What makes Trump's proclamation particularly newsworthy are the comments he's made about touching or kissing women without their consent. Moreover, at least 16 women have gone on the record to accuse Trump of sexual misconduct. Those accusations range from assault, unwanted groping, nonconsensual kissing, sexual harassment, and walking in on women while they were in various stages of undress. Trump has strongly denied these allegations and has called his accusers "liars."
The White House has also echoed Trump's denial with Press Secretary Sarah Huckabee Sanders telling reporters the White House's official position is that all of the women who have accused the president of sexual misconduct, assault, or harassment are lying. "We've been clear on that from the beginning," Sanders told a reporter from CBS News during an Oct. 27 press briefing.
Yet a 2005 tape recorded during one of Trump's appearances on Access Hollywood appeared to show the former real estate mogul bragging about being able to kiss and touch women without their consent. "When you're a star, they let you do it," Trump can be heard saying on the tape, which surfaced during the election. "You can do anything. Grab them by the pussy. You can do anything."
In the proclamation issued Friday by the White House, Trump said his administration was committed to "empowering victims to identify perpetrators so that they can be held accountable." The president noted that "too often... the victims of assault remain silent" as they "may fear retribution from their offender" of have little faith in the justice system.
Yet it's not hard to see why a sexual assault survivor might not have faith in the justice system when you consider some of the things judges have said to victims. Last year, a Utah judge praised a man being convicted of object rape and forcible sexual abuse as "an extraordinarily good man" and a "great man" in front of his two victims. And in 2016, a New Jersey judge allegedly asked a woman if she'd tried to stop an alleged rape by closing her legs.

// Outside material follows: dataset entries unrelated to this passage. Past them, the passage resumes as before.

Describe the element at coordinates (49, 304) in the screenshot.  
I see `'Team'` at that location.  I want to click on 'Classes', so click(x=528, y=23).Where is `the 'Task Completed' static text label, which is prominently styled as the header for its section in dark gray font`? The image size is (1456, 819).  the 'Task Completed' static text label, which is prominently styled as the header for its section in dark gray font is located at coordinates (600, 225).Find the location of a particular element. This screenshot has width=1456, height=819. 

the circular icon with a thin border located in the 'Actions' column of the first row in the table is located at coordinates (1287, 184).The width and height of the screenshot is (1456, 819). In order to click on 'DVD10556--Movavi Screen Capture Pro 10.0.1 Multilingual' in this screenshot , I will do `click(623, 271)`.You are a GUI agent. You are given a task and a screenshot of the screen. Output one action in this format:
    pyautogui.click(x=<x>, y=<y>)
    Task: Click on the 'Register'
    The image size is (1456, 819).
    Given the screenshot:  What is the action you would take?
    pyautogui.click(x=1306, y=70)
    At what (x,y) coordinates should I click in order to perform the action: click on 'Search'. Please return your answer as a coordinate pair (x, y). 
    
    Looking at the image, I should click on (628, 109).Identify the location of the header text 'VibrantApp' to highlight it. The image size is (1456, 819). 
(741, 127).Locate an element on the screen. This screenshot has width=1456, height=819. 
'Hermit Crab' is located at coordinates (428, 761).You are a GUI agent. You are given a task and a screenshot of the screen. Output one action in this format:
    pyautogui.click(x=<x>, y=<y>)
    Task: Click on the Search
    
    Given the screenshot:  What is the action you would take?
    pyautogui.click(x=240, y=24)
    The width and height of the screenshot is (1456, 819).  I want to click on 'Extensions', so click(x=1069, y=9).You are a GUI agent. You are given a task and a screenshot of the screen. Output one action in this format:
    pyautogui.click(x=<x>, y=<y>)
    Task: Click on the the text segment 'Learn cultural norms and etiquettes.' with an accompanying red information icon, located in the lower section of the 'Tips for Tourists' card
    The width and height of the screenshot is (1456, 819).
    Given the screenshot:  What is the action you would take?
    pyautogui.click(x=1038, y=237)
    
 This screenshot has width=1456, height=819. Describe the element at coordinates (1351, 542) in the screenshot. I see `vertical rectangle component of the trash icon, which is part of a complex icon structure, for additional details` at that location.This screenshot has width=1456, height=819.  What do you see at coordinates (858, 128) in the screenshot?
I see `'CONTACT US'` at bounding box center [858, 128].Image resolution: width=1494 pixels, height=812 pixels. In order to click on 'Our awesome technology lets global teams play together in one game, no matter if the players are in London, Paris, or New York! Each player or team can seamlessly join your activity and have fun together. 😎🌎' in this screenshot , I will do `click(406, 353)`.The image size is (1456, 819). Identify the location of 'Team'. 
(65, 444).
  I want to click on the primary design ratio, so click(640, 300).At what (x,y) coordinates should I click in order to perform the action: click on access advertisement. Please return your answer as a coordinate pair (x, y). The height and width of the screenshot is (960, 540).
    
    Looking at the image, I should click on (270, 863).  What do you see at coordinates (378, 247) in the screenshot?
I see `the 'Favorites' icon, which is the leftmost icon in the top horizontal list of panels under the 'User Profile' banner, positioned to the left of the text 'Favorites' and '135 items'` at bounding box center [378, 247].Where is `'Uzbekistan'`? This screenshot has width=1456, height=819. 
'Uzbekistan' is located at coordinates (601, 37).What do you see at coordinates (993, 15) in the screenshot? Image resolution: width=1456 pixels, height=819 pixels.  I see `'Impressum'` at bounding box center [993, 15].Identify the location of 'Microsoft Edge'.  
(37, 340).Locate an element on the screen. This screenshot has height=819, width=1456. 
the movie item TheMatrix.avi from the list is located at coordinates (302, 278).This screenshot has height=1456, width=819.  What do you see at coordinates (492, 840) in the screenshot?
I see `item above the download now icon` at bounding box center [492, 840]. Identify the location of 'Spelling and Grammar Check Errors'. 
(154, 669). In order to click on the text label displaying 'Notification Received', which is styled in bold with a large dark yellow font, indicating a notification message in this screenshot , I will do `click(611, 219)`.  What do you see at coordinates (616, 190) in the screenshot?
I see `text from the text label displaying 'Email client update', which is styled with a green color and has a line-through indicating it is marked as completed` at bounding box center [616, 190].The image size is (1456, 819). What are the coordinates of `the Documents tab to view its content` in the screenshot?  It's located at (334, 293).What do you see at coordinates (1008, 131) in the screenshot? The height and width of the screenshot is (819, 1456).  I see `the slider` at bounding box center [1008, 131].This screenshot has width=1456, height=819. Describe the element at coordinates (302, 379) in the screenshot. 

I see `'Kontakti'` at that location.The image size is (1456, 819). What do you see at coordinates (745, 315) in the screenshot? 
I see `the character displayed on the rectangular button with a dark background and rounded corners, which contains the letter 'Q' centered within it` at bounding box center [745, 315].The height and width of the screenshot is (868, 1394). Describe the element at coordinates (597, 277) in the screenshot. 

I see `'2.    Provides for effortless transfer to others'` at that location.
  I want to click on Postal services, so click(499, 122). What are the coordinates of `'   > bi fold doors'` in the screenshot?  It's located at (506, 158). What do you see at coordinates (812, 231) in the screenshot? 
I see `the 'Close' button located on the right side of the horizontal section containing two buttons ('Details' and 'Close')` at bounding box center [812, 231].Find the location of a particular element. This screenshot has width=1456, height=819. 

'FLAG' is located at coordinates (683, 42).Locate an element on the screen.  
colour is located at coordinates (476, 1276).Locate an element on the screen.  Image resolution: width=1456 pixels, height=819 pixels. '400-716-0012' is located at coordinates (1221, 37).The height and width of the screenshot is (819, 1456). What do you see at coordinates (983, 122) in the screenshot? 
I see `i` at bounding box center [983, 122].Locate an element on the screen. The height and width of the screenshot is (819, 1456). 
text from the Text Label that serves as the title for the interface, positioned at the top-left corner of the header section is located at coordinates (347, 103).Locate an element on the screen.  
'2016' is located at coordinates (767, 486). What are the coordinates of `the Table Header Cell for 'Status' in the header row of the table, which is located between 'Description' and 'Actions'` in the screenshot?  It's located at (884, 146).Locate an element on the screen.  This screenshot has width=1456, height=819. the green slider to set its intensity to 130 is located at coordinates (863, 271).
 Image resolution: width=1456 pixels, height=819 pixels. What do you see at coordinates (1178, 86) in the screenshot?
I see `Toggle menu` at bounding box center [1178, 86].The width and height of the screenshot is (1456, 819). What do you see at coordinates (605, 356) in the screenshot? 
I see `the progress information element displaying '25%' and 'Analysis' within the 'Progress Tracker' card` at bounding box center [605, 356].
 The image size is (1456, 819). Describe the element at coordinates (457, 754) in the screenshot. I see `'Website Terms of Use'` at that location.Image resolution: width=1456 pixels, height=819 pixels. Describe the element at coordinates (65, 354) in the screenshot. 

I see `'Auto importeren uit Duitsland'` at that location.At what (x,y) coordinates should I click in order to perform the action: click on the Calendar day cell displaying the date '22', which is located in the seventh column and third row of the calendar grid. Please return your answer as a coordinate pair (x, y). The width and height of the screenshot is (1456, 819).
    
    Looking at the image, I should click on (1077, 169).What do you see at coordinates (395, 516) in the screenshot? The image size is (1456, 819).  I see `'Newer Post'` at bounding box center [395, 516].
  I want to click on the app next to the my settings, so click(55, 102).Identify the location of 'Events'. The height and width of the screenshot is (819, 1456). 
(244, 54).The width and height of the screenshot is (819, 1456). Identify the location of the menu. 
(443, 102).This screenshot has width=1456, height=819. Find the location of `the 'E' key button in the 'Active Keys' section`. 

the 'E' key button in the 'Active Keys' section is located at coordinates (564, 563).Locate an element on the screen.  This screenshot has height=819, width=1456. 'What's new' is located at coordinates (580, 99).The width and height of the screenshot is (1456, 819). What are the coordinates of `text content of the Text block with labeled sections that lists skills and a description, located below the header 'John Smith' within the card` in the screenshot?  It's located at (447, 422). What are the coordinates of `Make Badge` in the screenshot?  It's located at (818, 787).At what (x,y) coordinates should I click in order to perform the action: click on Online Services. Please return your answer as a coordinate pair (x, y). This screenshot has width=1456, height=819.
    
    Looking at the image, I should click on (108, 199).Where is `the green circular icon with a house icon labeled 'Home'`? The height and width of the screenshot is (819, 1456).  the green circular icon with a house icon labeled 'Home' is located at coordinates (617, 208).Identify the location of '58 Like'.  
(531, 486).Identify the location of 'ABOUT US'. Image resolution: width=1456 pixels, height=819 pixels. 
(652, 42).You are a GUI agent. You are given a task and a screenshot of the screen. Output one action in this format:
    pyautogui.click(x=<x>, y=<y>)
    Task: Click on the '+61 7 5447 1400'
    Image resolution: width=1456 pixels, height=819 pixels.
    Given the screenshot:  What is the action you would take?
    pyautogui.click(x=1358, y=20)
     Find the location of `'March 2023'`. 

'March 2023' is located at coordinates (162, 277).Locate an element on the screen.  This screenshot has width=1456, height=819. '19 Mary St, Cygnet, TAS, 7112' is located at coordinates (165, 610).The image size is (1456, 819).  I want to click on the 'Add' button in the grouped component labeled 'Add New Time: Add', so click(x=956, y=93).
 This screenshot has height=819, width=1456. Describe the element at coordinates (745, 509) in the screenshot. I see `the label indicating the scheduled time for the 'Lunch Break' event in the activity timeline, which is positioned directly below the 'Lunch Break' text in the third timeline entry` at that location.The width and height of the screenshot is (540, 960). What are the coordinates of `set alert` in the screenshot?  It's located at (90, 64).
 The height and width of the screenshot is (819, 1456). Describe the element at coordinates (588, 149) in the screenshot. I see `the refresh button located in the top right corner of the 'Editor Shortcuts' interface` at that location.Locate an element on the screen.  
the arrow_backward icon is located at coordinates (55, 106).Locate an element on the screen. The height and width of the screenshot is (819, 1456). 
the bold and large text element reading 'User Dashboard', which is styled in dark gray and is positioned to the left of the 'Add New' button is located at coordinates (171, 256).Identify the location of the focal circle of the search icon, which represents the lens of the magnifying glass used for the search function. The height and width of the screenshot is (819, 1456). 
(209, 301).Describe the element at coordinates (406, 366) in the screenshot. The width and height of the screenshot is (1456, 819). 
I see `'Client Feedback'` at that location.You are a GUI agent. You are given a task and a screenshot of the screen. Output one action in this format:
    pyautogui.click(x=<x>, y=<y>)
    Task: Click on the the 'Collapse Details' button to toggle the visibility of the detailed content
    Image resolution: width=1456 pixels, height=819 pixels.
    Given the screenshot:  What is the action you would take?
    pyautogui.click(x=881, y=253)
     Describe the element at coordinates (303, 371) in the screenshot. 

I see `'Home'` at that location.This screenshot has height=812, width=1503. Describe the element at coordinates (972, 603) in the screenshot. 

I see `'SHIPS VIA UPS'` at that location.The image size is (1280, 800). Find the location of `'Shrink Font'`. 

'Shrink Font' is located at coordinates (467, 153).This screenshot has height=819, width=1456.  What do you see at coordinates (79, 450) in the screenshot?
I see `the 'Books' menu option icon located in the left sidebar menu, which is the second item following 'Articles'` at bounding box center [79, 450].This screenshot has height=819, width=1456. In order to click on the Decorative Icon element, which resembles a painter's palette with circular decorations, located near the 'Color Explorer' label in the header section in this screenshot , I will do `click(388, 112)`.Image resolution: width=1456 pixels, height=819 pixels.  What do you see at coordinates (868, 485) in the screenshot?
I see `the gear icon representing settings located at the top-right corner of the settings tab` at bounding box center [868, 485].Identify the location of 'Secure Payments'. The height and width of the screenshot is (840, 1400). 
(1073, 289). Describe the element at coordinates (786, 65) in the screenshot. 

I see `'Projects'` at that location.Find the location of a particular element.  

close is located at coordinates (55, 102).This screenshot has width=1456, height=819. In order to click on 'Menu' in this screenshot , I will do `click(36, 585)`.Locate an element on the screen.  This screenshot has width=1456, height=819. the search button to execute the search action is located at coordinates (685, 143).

"We must encourage victims to report sexual assault and law enforcement to hold offenders accountable, and we must support victims and survivors unremmittingly [sic]," President Trump's proclamation reads. As part of that support, the president announced the Justice Department would create a Sexual Assault Victim Intervention Services Technical Assistance Center to help organizations and community officials better understand how to respond to sexual assault.
"Through a concerted effort to better educate ourselves, empower victims, and punish criminals, our Nation will move closer to ending the grief, fear, and suffering caused by sexual assult [sic]," Trump's presidential proclamation reads. "The prevention of sexual violence is everyone’s concern."